In the records, starting at the line that has "Task: Expand the" and stopping after the line that has "This screenshot has width=1418, height=664.", can you replace "dropdown" with "menu" and give back only those lines with nothing else changed?

DATA TO PROCESS>
_ _ _ _ _ _ _

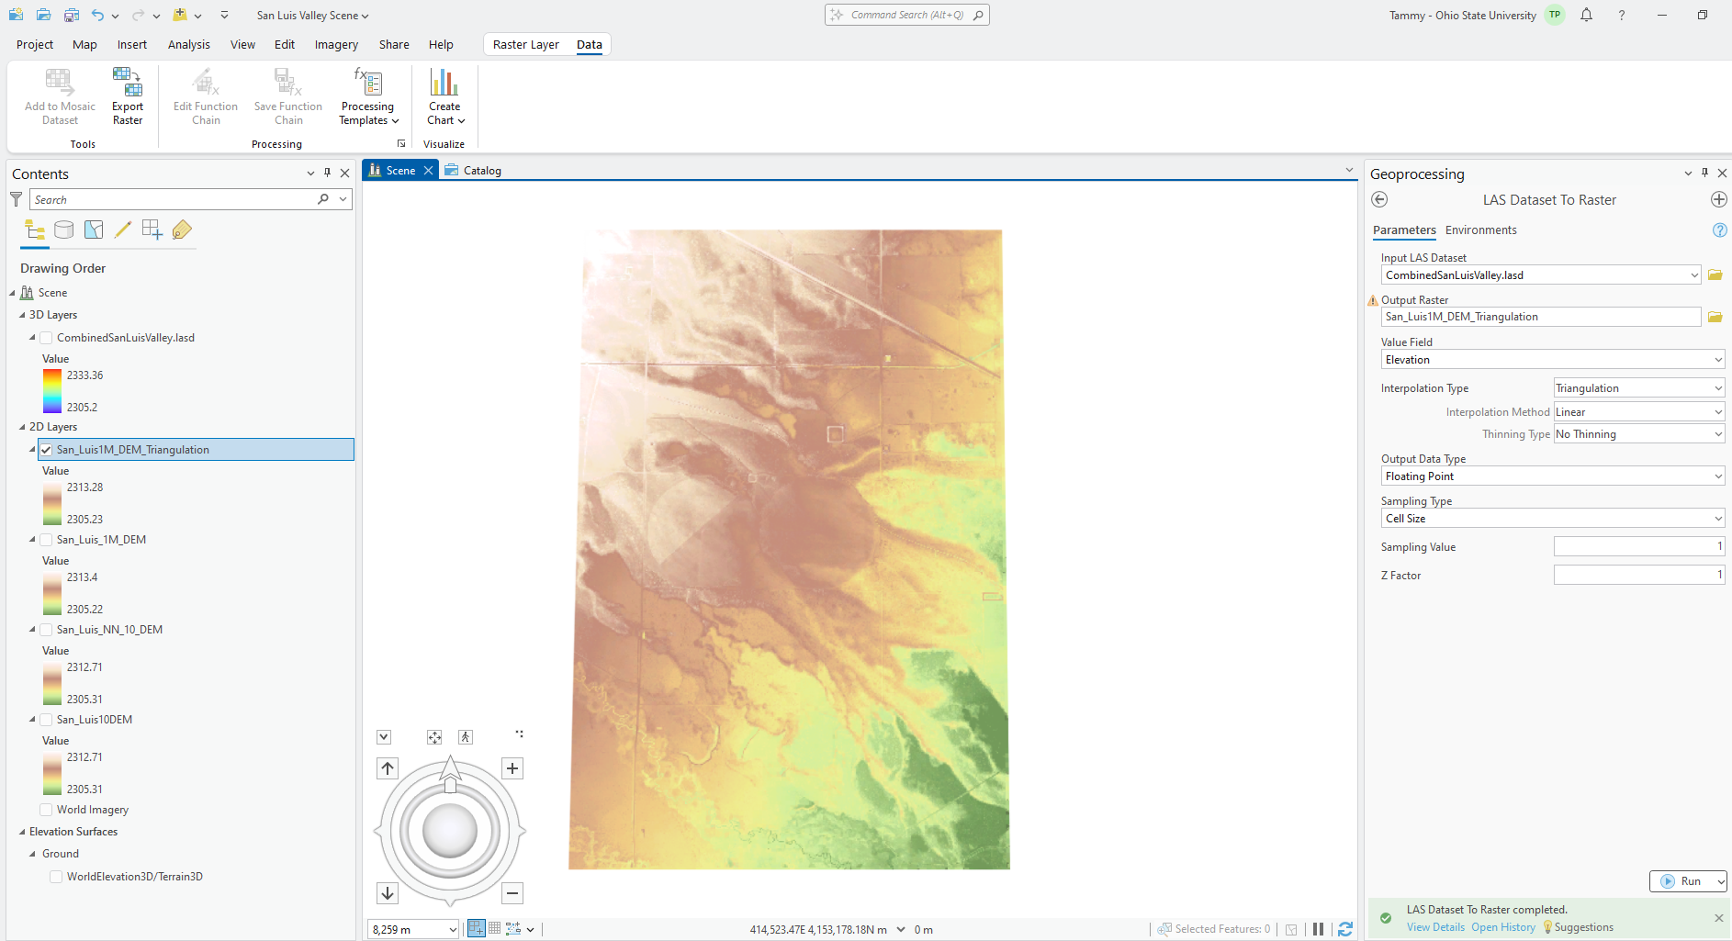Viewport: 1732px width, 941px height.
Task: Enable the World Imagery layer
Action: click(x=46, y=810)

_ _ _ _ _ _ _

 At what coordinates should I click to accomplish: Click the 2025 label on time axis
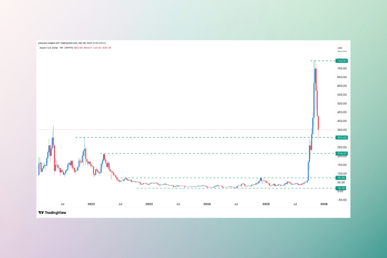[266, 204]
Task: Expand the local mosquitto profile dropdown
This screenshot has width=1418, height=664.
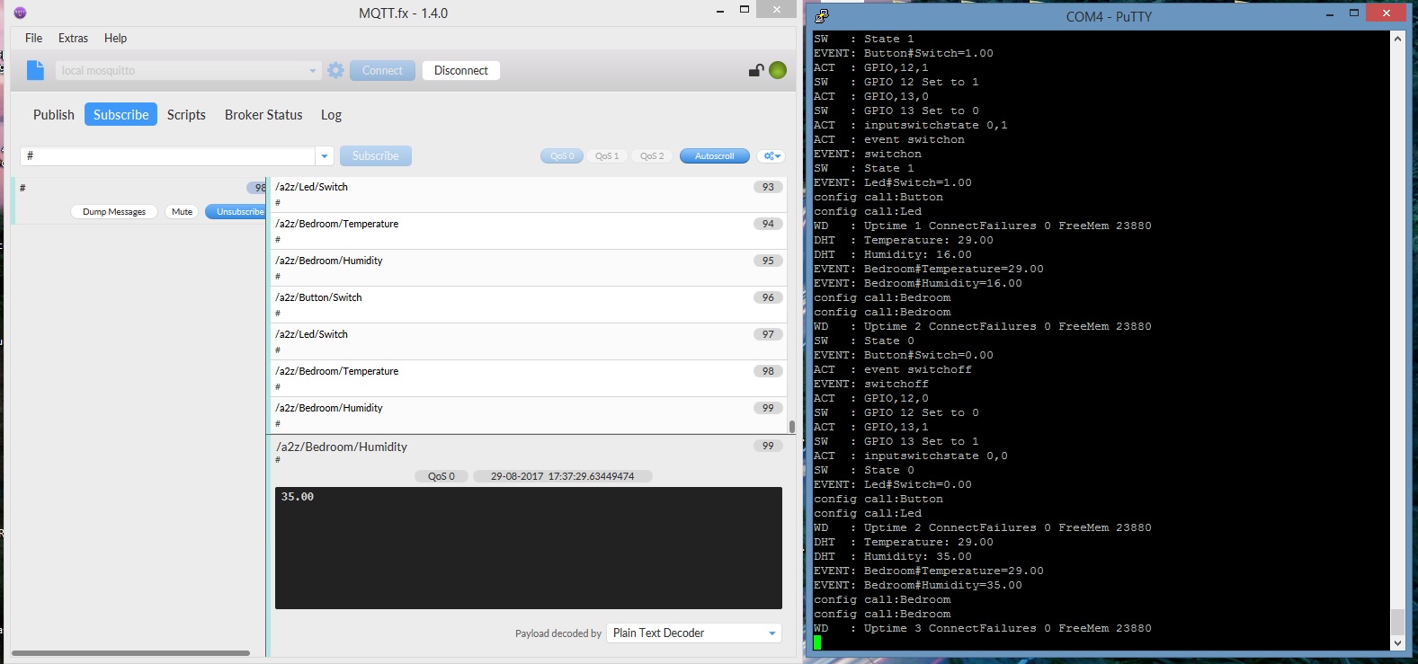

_ _ _ _ _ _ _

SOLVED PROBLEM>
Task: Expand the local mosquitto profile menu
This screenshot has width=1418, height=664.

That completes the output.